Mayotte : Gérald Darmanin annonce avoir divisé par trois les entrées de migrants clandestins
En déplacement à Mayotte, le ministre de l’Intérieur et des Outre-mer Gérald Darmanin a défendu l'efficacité des actions de lutte contre l’immigration illégale, l’insalubrité et la criminalité dans le cadre de l’opération « Wuambushu ».
En déplacement à Mayotte, le ministre de l’Intérieur et des Outre-mer Gérald Darmanin a défendu l’efficacité des actions de lutte contre l’immigration illégale, l’insalubrité et la criminalité dans le cadre de l’opération « Wuambushu ».
« Les résultats sont là, en matière de lutte contre la délinquance, contre l’habitat insalubre, contre l’immigration irrégulière », a affirmé samedi (24 juin) le ministre sur Twitter, défendant l’opération « Wuambushu » (« reprise » en mahorais), qui a mobilisé des centaines de policiers et gendarmes depuis début avril.
Le 101ème département français fait face à de sérieux problèmes de criminalité, de pauvreté – 77 % des habitants vivent sous le seuil de pauvreté national – et d’immigration illégale, principalement en provenance de l’archipel voisin des Comores.
Selon Gérald Darmanin « les violences contre les personnes ont été réduites de 22 % » en l’espace de deux mois, et les cambriolages, vols et atteintes aux biens de 28 %.
« Surtout, sur les 57 chefs de bandes identifiés au départ, 47 ont été arrêtés et présentés devant la justice », a expliqué le ministre qui a salué l’action des forces de l’ordre et de l’armée. Il revendique également avoir « divisé par trois le flux entrant de clandestins ».
À Mayotte, les résultats sont là :
👉47 chefs de bande interpellés sur les 57 identifiés.
👉662 interpellations au total.
👉264 bangas détruits et les familles relogées dans des conditions dignes.
👉les flux entrants d’immigration illégale divisés par 3. pic.twitter.com/WFmlkWqiaV— Gérald DARMANIN (@GDarmanin) June 24, 2023
Certaines associations comme l’Association droit au logement (DAL) ont dénoncé l’action « brutale » et « anti-pauvres » du gouvernement. « On ne résorbera pas l’habitat insalubre et la pauvreté à coups de bulldozers ! », a souligné la Ligue des droits de l’Homme (LDH).
Par ailleurs, d’autres collectifs locaux reprochent la lenteur des actions. Alors que l’unique prison a vu son taux d’occupation atteindre 230 %, ces derniers réclament la construction d’une nouvelle prison et d’un deuxième centre de rétention administrative (CRA) pour accueillir les migrants en attente d’expulsion.
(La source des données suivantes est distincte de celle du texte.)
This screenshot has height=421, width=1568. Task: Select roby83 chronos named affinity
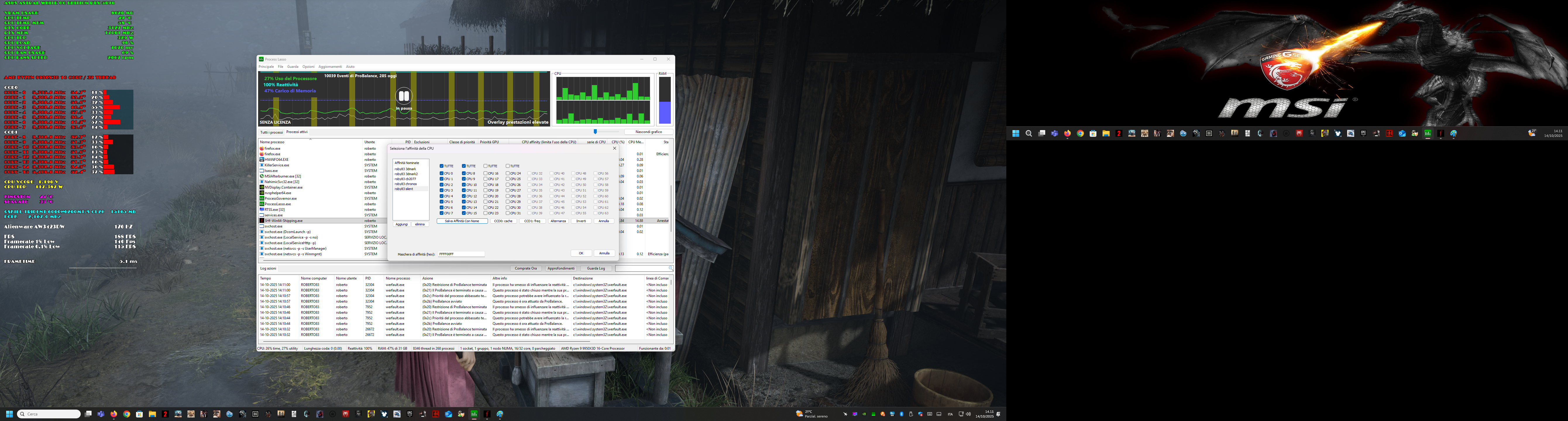(x=405, y=184)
De plus, 1000 logements insalubres devaient être détruits pour début juin, mais seuls deux bidonvilles ont été pour l’instant démantelés (environ 250 habitations).
Depuis Mayotte, dimanche (25 juin), le ministre a renchéri, visant désormais la destruction de 1250 logements insalubres d’ici « la fin de l’année ».
Le ministre a reconnu que l’opération avait « pris du retard », en raison, selon lui, de « très nombreux recours » juridiques, et du refus des Comores de faire accoster chez eux les navires de migrants.
Lancée officiellement le 24 avril dernier, l’opération Wuambushu devait initialement durer deux mois. Elle sera prolongée de « plus d’un mois », avant un « deuxième type d’opération » en septembre, ciblant notamment l’agriculture et la pêche illégales.